De Ángelis, que sería su introductor en París y en Buenos Aires, no tardó en convertirse en un ardiente carbonario que celebró la caída del rey Borbón bajo la embestida de los ejércitos napoleónicos. Sin embargo, en un viraje acomodaticio, que se le haría costumbre, en breve devino un entusiasta sustentador de la monarquía de Joaquín Murat, para lo cual hubo de suspender su republicanismo previo. (Tras la caída de Rosas aceptaría ser Cónsul en el Plata de una casi virtual corona borbónica restituida al Reino de las Dos Sicilias, con la que tramaría una falsa utopía de ribetes sanchopancezcos: reclamó hipotéticas regalías a la corona sobre las futuras colonias de la inexistente isla Pepys, de su invención).
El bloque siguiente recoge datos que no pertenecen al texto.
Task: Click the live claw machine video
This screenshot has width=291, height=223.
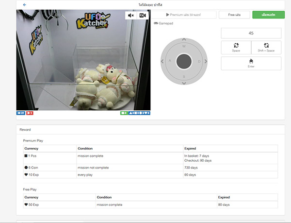Action: click(83, 61)
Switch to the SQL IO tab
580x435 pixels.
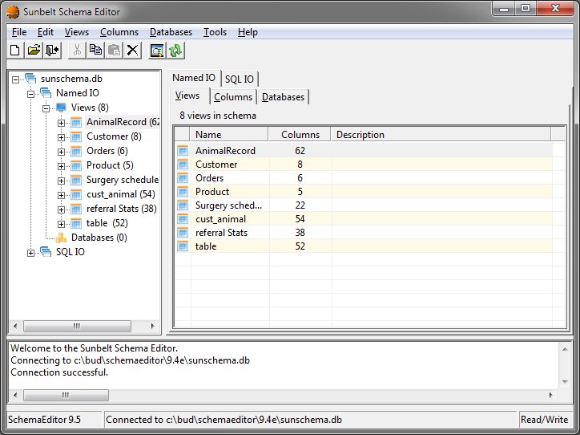point(240,79)
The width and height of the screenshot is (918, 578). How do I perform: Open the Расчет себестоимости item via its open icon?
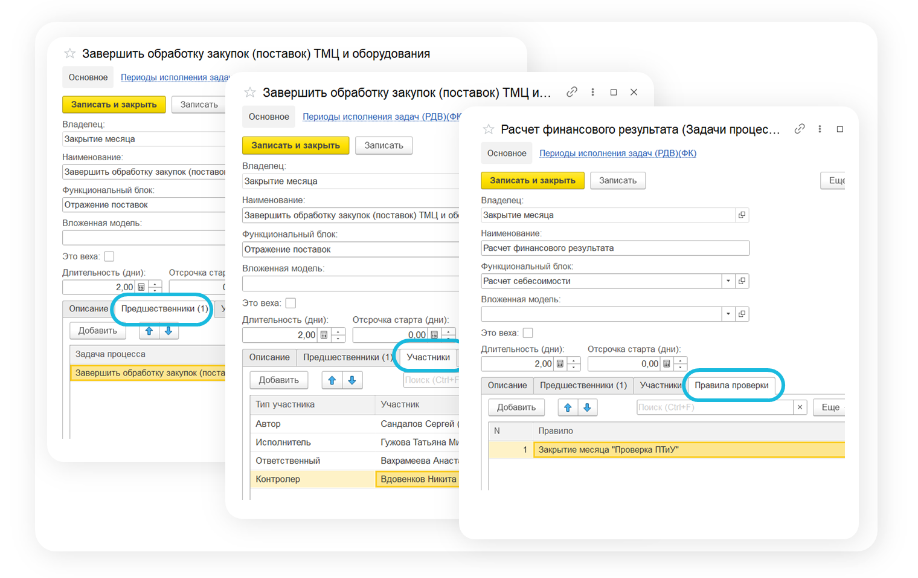point(742,281)
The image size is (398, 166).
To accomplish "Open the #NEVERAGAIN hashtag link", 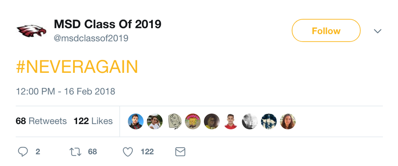I will coord(77,67).
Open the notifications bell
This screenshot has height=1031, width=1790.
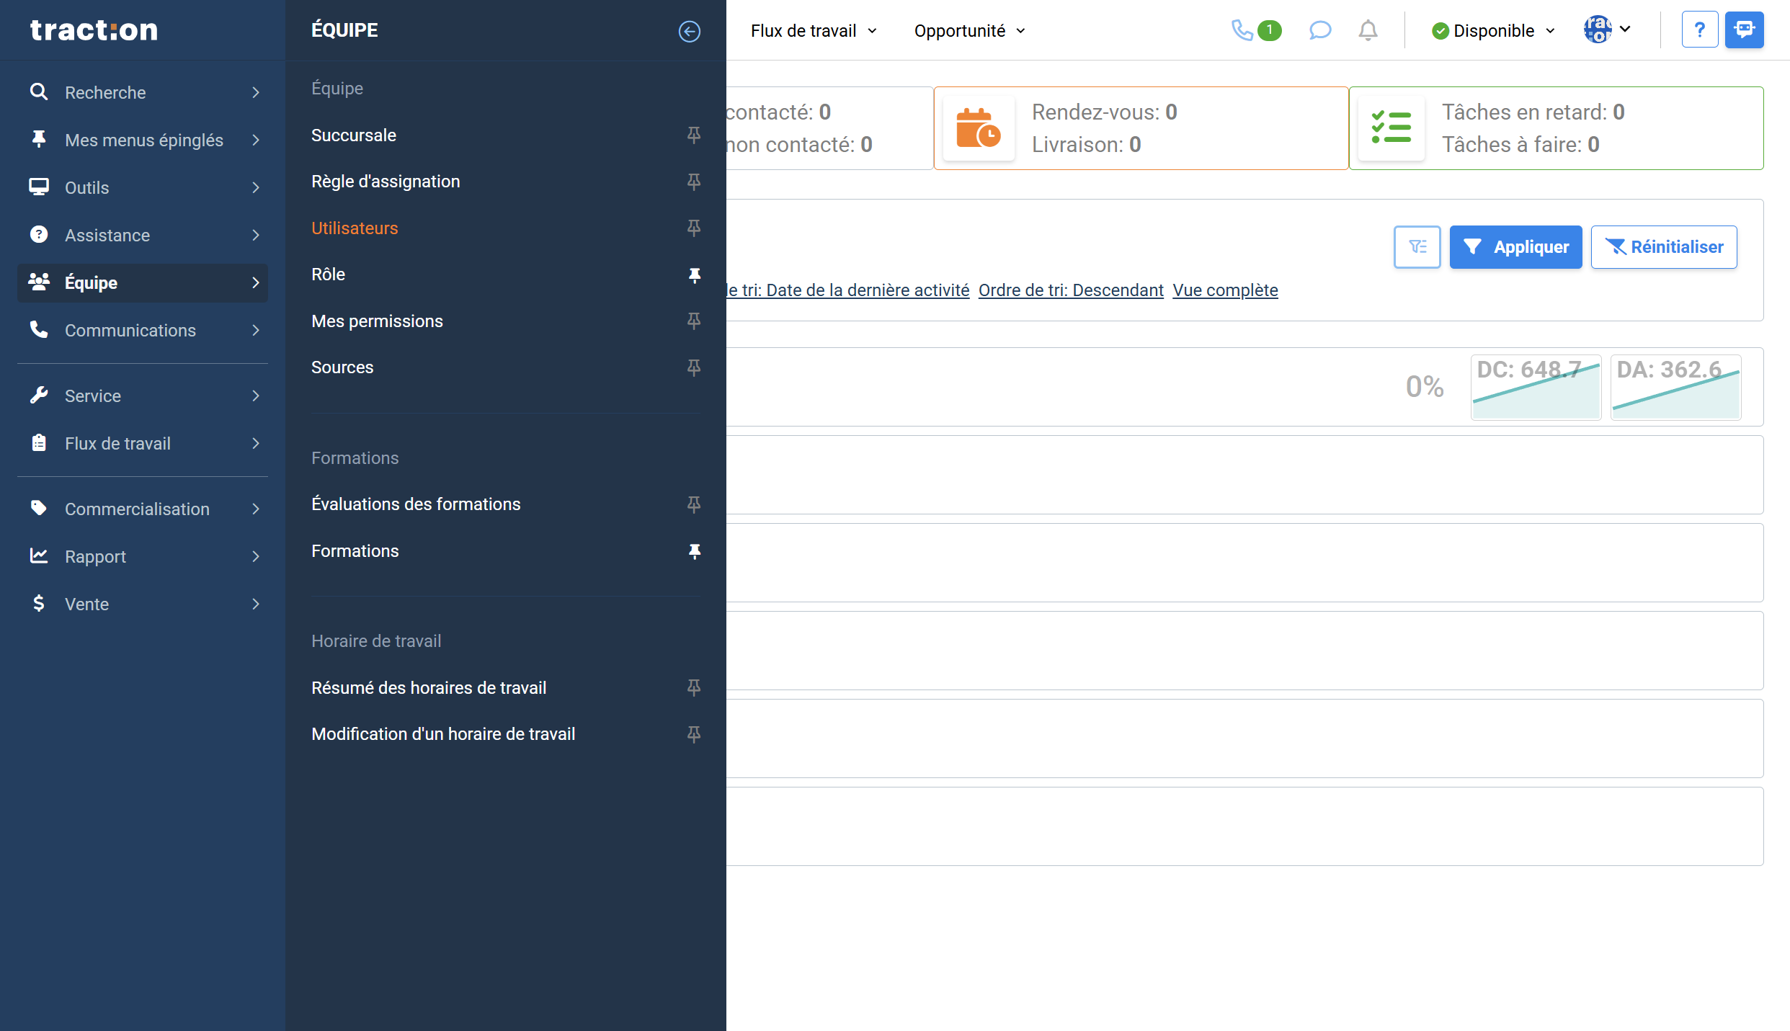pos(1368,30)
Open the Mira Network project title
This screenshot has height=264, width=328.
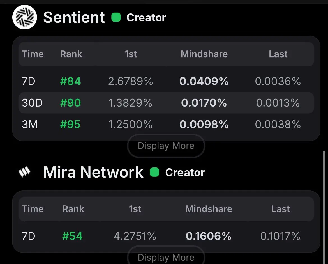point(93,172)
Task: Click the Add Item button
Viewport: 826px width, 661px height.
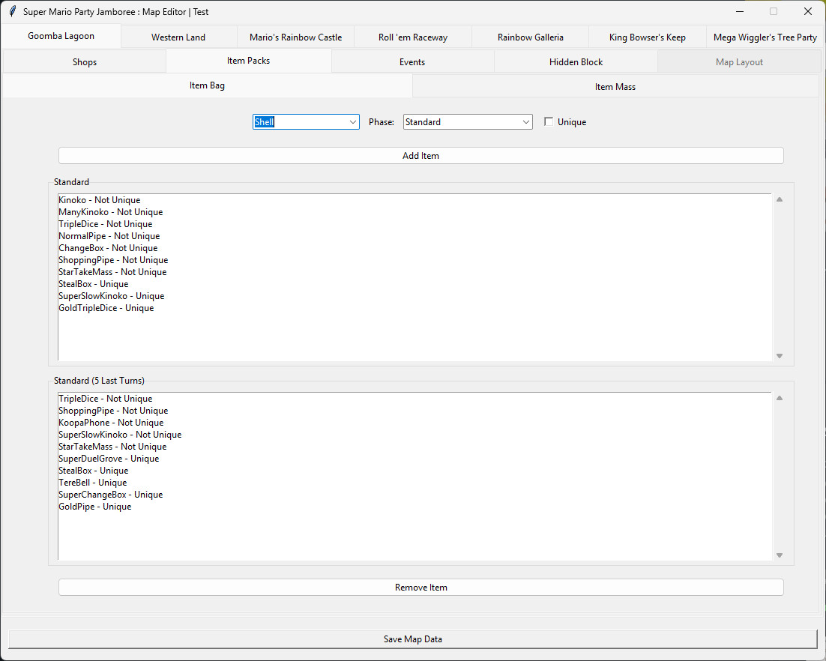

Ayo de los hijos de Joaquín Murat, Bibliotecario y Profesor de la Real Escuela Politécnica y Militar, el ex-artillero del ejército napoleónico pasaría a rozarse con la monarquía cuyos secretos vergonzantes no tardaría en vender a la prensa cuando el cuñado de Napoleón cayera en desgracia. De la frecuentación de esos círculos áulicos le restarán refinados modales aristocráticos, una esposa suiza a la que conoció durante su estadía como secretario de la legación en Rusia, y una afición por los documentos históricos que acumularía con pasión de coleccionista y que, a la postre, labrarían su fama.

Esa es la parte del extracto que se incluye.